Now here I feel I must insert a disclaimer. My experience with the elephants was not unique in the sense that we were special in any way by being allowed to do such a thing. We had paid the guide a sum of money, some of which I am quite sure went into the pocket of the mahout and maybe even the village as a whole; it was built into the tour company's fee, I have no doubt. I am sure that what I experienced happens every day there and at many places like it. That being said, it was a truly awesome experience, well worth whatever money made it possible, and certainly something I would highly recommend to those who get such an opportunity. They say the experience bought and paid for is less sweet than the one stumbled upon or striven for, but in this case, I disagree. End of disclaimer.

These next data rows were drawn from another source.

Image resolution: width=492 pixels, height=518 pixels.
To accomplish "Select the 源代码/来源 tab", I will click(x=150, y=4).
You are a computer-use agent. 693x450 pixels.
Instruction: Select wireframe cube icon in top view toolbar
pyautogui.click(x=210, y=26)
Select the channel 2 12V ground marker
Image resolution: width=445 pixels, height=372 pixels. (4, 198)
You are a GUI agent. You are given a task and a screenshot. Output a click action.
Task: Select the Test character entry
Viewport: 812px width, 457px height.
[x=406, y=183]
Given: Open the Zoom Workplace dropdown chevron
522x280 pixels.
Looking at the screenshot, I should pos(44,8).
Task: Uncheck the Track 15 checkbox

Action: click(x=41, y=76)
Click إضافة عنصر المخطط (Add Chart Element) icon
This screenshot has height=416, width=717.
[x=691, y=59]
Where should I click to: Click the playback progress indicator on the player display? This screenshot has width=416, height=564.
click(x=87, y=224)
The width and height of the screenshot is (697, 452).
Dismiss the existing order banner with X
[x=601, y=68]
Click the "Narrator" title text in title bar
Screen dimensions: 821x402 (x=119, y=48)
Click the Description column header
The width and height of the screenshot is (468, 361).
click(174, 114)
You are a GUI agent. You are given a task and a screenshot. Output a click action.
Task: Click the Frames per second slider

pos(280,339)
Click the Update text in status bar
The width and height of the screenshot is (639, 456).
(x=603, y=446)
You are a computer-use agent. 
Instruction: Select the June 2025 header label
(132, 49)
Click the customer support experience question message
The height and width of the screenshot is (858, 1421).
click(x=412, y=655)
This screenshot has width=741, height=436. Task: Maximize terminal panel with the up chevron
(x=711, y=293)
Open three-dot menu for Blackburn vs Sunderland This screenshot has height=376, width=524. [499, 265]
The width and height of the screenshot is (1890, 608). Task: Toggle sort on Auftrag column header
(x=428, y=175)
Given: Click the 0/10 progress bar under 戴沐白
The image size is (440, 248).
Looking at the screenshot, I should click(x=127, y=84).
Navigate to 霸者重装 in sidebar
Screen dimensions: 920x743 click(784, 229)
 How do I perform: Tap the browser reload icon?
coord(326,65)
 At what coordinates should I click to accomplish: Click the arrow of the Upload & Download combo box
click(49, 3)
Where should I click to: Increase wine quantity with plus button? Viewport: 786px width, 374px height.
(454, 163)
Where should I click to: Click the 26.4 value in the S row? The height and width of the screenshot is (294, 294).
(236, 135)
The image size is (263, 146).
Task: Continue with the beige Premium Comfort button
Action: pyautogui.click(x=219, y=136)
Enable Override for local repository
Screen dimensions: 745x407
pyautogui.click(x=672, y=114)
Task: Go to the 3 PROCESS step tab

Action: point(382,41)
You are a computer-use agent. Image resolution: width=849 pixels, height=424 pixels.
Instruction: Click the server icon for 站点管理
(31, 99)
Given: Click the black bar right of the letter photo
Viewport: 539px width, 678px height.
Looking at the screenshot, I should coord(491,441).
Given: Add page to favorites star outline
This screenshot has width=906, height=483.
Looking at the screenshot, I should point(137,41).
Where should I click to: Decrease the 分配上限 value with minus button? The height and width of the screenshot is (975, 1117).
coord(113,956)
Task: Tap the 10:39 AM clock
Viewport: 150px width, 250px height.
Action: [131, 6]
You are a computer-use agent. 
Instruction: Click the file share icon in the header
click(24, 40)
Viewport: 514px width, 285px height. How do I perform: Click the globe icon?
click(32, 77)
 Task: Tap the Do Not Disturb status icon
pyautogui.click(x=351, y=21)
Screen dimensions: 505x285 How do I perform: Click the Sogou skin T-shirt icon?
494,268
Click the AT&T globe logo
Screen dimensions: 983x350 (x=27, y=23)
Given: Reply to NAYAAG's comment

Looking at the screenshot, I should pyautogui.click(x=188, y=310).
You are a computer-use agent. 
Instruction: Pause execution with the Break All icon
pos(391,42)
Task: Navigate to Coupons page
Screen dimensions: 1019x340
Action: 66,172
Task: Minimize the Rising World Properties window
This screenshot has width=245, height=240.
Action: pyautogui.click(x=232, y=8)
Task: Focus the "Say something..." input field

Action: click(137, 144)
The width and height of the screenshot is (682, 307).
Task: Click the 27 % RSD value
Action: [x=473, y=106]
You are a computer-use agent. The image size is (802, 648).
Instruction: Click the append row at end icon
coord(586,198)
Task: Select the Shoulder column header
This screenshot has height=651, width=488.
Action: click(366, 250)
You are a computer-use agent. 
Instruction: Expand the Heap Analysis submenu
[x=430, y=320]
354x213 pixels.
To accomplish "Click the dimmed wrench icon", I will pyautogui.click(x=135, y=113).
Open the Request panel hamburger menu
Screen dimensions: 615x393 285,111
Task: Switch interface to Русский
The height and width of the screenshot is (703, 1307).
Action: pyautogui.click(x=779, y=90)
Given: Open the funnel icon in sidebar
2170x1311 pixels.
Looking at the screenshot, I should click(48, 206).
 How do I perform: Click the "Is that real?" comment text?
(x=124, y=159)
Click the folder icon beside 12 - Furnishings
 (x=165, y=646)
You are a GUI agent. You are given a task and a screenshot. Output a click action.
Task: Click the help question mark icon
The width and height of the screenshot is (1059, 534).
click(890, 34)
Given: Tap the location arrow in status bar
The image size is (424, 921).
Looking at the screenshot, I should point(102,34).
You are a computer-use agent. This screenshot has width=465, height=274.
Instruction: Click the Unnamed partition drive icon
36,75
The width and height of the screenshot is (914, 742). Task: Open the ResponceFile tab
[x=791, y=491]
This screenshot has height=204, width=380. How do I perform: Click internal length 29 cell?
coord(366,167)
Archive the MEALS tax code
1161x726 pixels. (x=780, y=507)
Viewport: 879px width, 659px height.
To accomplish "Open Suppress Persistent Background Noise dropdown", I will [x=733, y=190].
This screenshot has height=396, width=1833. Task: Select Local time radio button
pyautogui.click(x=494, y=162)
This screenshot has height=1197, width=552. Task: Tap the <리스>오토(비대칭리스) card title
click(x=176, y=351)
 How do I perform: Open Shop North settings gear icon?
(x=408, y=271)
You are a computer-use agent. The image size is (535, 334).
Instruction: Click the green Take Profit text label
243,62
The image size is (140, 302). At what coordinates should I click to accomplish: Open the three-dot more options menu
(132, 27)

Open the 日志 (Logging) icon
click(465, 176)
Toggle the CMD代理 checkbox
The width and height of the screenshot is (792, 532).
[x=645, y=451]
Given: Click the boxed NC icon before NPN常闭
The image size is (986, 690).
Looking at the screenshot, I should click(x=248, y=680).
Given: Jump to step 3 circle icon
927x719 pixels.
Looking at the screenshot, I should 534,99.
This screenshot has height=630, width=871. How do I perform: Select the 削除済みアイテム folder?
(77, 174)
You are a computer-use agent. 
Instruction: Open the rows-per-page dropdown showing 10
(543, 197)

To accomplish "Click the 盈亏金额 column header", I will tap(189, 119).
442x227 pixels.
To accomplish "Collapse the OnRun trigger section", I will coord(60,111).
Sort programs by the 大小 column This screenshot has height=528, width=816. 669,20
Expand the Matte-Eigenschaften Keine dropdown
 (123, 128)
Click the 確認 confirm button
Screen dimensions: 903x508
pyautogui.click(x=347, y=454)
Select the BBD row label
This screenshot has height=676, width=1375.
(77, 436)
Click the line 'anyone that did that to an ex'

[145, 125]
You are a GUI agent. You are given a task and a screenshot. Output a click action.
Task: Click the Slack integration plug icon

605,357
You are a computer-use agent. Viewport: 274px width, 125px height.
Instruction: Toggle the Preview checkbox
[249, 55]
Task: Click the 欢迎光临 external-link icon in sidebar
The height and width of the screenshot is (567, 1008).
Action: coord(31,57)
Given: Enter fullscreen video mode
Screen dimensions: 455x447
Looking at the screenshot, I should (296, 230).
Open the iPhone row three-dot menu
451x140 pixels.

We walked down to the river (not sure if this was the River Kwai, or one of its many tributaries, though this water was moving faster and cleaner than the Kwai had at the bridge and hour away) where there was an elephant launch and dock. That's really the only way to describe it: a ramp that went straight into the river and a wooden pier that went out over the water that an elephant could walk up to and its back would be level with the pier. Our elephant, whose name was Ghakani (again, guessing at an English spelling) was already lumbering down the ramp to the water. The first thing that struck me was her size, appreciable only by being compared to a large piece of mining equipment, and the second thing that struck me after she was in the water, was how fast and deep the river was. I looked for life jackets and was relieved to see a few draped over the railing of the pier. At least if I was swept of the back of the elephant I would float downstream in a leisurely manner. After donning a life jacket I simply walked to the edge of the pier where the elephant and mahout were waiting, and got on. The mahout was a youngish looking guy, who would later reveal himself to be nineteen, and would also reveal the elephant to be twenty-two.

He'd known the elephant a while.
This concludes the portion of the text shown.